A quinta peculiaridade da política anti-inflacionária mexicana, tal como corporifícada pelo PECE, é seu caráter semi-permanente Não se trata de um choque temporário, trata-se, pelo contrário, de arranjos institucionais que são percebidos como duradouros. Mesmo que se abandone o PECE, a maioria dos ato-res econômicos no México sabe que uma maneira semelhante de controle de salários e preços pode ser restabelecida no futuro. O caráter semipermanente do PECE é importante tanto na redução das expectativas inflacionárias como porque permite aos vários atores perceber que, se não se saírem muito bem em determinada rodada de negociações, podem ser melhor sucedidos nas rodadas subseqüentes.
Finalmente, o governo não tentou alcançar inflação zero. Em vez de congelamento de salários e preços, instituiu controle de salários e preços, permitindo flexibilidade muito maior na resposta a desequilíbrios de curto prazo. Entretanto, essa mesma flexibilidade contribuiu para manter um certo nível de expectativas inflacionárias. No processo, o PECE foi muito mais bem-sucedido no controle de salários do que no nível geral de preços. Os salários reais continuaram a cair, acarretando naturalmente críticas dos sindicalistas. Entretanto, a maioria deles via o PECE como mal menor e, embora o plano significasse diminuição dos salários reais, os sindicalistas acreditavam que sem ele a inflação acelerar-se-ia e os salários -reais cairiam ainda mais rapidamente.

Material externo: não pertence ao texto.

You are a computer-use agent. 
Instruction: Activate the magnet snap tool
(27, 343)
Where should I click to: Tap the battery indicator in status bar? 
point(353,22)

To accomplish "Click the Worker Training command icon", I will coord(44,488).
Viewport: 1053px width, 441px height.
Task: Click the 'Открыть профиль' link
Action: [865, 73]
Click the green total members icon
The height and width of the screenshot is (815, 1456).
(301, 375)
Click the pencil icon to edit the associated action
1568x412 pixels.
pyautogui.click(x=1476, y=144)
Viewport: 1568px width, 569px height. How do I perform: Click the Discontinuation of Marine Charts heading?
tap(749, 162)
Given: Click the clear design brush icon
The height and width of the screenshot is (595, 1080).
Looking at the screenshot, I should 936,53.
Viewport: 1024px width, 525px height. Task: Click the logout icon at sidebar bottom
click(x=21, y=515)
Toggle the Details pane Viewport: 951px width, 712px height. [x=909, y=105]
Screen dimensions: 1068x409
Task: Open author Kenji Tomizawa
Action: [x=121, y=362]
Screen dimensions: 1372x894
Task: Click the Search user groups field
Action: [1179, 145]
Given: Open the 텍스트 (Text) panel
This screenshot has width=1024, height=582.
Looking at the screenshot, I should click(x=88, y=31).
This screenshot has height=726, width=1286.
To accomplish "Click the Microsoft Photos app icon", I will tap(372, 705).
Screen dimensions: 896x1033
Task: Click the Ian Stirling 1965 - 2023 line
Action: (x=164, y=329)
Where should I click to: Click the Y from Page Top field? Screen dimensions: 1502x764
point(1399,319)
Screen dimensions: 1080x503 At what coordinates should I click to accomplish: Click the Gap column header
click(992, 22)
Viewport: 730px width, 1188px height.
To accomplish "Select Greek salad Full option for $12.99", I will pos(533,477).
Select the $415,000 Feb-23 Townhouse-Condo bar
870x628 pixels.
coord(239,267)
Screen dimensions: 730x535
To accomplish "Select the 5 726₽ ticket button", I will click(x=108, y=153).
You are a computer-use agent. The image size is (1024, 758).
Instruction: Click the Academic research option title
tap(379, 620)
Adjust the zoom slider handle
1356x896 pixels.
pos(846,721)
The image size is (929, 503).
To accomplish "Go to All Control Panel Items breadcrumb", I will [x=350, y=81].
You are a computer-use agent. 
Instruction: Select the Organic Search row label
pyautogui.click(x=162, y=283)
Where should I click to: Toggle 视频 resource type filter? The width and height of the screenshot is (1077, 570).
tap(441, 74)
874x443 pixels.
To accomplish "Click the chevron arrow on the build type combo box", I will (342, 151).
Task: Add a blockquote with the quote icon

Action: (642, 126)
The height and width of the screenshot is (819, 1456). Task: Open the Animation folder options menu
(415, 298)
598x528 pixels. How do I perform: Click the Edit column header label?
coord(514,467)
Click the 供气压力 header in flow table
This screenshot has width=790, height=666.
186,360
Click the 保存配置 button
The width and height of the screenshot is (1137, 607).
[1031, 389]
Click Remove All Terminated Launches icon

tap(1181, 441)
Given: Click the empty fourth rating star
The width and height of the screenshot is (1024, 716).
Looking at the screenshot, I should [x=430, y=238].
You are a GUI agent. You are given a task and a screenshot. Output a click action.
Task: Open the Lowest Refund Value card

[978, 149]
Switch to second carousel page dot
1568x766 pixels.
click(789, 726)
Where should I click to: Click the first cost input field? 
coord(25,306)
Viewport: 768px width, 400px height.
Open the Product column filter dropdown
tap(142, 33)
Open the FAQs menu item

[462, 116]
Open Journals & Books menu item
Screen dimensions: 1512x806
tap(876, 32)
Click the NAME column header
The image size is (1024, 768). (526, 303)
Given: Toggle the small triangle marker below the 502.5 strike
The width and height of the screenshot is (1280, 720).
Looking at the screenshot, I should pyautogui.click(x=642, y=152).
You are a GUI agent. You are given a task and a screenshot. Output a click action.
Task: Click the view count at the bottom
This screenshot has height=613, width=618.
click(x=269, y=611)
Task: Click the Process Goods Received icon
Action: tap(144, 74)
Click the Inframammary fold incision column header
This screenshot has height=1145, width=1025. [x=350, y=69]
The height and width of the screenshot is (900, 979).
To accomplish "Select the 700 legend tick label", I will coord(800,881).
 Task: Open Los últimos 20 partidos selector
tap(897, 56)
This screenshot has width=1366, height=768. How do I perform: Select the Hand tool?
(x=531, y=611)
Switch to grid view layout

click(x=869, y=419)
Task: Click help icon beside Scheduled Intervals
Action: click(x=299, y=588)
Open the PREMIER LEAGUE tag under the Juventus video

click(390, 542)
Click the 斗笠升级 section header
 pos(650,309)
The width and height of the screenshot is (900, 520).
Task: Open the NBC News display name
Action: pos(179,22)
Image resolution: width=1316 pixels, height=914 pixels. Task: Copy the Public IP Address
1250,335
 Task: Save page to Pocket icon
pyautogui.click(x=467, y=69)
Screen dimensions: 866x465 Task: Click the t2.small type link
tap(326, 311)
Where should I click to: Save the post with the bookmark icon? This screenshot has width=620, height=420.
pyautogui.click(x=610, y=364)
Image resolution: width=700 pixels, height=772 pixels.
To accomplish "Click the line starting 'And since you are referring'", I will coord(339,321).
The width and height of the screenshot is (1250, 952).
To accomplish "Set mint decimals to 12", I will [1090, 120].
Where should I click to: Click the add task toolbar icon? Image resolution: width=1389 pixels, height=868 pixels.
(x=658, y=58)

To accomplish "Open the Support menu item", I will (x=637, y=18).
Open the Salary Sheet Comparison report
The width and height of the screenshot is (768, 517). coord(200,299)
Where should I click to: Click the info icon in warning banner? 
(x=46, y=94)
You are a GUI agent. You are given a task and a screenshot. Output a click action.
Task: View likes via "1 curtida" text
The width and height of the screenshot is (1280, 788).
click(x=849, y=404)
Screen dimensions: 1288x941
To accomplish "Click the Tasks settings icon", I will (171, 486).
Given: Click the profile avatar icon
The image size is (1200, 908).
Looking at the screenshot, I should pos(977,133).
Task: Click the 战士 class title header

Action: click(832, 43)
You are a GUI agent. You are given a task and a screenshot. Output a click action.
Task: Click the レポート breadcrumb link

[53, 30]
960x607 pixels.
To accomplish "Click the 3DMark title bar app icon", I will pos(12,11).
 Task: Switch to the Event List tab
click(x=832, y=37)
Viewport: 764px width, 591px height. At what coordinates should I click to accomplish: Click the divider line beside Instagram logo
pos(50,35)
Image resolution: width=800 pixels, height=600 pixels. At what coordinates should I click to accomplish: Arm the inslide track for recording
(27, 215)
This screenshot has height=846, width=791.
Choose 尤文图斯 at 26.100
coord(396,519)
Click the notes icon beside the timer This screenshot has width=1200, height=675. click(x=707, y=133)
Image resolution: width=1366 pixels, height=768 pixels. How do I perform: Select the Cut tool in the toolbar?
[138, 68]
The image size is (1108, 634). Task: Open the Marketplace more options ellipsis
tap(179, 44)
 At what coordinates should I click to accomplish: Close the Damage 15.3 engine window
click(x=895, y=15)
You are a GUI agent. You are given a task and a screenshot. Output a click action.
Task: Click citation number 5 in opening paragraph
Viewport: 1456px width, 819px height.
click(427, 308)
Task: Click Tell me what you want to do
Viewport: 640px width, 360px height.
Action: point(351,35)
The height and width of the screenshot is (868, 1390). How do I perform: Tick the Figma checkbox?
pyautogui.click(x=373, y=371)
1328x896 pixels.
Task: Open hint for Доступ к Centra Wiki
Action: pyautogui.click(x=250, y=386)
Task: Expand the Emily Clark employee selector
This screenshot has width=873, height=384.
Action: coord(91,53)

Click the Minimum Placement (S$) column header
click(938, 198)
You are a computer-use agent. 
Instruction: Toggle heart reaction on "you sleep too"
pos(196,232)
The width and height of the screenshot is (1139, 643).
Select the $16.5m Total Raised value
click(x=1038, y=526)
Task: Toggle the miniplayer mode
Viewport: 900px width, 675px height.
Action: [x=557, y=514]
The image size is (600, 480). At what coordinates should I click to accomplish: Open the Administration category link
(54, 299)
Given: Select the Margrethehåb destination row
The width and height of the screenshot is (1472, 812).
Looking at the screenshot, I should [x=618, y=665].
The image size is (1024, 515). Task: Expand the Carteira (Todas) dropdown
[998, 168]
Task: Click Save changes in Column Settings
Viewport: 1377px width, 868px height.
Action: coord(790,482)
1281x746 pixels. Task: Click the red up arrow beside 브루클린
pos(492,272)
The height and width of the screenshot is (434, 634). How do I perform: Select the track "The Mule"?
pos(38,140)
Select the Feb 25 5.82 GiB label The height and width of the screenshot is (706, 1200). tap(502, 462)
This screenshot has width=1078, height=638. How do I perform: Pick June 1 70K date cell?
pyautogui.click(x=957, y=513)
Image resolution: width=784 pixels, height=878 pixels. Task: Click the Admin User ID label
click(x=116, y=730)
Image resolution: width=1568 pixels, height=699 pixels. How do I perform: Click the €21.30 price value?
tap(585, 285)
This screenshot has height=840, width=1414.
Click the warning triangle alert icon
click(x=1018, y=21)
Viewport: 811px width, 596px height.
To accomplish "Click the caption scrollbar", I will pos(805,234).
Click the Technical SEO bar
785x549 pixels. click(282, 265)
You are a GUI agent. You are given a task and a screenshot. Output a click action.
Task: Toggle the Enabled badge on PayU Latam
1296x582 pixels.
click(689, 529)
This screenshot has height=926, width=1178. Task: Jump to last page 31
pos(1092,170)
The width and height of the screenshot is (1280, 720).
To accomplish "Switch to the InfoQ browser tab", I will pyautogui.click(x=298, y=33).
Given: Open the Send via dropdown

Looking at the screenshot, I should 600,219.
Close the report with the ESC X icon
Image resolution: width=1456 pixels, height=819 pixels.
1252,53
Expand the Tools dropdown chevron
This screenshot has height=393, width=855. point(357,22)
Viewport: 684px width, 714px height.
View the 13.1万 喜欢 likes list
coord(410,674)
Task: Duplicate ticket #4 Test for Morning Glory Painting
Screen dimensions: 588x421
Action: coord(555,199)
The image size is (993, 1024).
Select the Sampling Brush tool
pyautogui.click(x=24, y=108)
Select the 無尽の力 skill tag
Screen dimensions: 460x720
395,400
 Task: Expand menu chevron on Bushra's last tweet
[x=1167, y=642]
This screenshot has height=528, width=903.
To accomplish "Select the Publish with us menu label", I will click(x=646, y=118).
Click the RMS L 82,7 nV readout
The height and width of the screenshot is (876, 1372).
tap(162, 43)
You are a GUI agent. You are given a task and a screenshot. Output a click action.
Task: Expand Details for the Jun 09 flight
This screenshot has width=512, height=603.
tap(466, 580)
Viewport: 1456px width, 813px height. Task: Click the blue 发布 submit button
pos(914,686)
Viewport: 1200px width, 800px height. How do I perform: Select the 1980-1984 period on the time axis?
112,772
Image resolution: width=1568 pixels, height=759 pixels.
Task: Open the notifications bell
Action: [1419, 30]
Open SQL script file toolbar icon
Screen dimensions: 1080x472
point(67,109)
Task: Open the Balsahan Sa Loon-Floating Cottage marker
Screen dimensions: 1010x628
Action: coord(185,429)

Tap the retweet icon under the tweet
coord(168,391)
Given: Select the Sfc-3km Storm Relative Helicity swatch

Os empresários tinham opiniões contraditórias sobre o PECE. Alguns achavam que deveriam opor-se, por princípio, a qualquer controle de preços e pressionaram para que o controle de preços terminasse logo. Outros viam o PECE como parte importante da estratégia antiinflacionária e, à medida que a estratégia permanecia coerente, apoiavam-na. O apoio duradouro do empresariado dependerá, em parte, da persistente coerência da política do governo; dependerá, especialmente, de como se comportarão os gastos do governo no período que antecederá as eleições de congressistas e governadores em 1991. Se Salinas acompanhar o ciclo político-econômico normal de gastos governamentais, aumentando-os no período pré-eleitoral, é provável que perca o apoio dos principais empresários, que interpretarão esse comportamento como uma volta ao "populismo".
PONTOS CRÍTICOS DA POLÍTICA ANTI-INFLACIONÁRIA MEXICANCA
Têm havido apelos, especialmente nos círculos empresariais, para o fim da política de controle de salários e preços. Com a iminente assinatura do acordo de livre comércio entre México e Estados Unidos, alguns argumentaram que o controle de preços e salários é incompatível com uma economia aberta. Existe, ademais, uma crença bastante disseminada de que o controle de preços e salários, por sua própria natureza, é uma medida temporária, e que os agentes econômicos deveriam se preparar para "aterrissar" em um mercado livre.
Os sindicalistas também se queixaram de que o PECE permitiu um aumento mais rápido dos preços do que dos salários nominais. Apesar disso, a maioria dos líderes sindicais concordará em que, apesar da defasagem dos salários, sua situação poderia ser pior sem o PECE. Um líder afirmou que qualquer tentativa de abandonar o PECE seria "suicida"32 32 Entrevistado pelo autor, 14-1-1991. .
DOIS JOGOS SIMULTÂNEOS
A maior dúvida talvez resida no fato de que a formulação de políticas anti-inflacionárias envolve dois jogos simultâneos, um interno e outro externo. Até aqui, a ênfase recaiu no jogo do Dilema do Prisioneiro entre sindicatos, associações de empresários e governo, isto é, no jogo interno. Entretanto, como se apontou acima, qualquer estratégia anti-inflacionária e de crescimento baseada (pelo menos parcialmente) em financiamento externo (seja na forma de novos fluxos de capital, seja pela redução da saída de capitais como parcelas de pagamento da dívida externa ou fuga de capitais) implica que o governo participe de um segundo jogo, desta vez com investidores externos. O ponto importante aqui, como enfatizou Guillermo O'Donnell, é que a necessidade de gerar confiança entre investidores externos força o governo a adotar medidas altamente ortodoxas, ainda que seja só para sinalizar-lhes que os riscos que correrão serão mínimos.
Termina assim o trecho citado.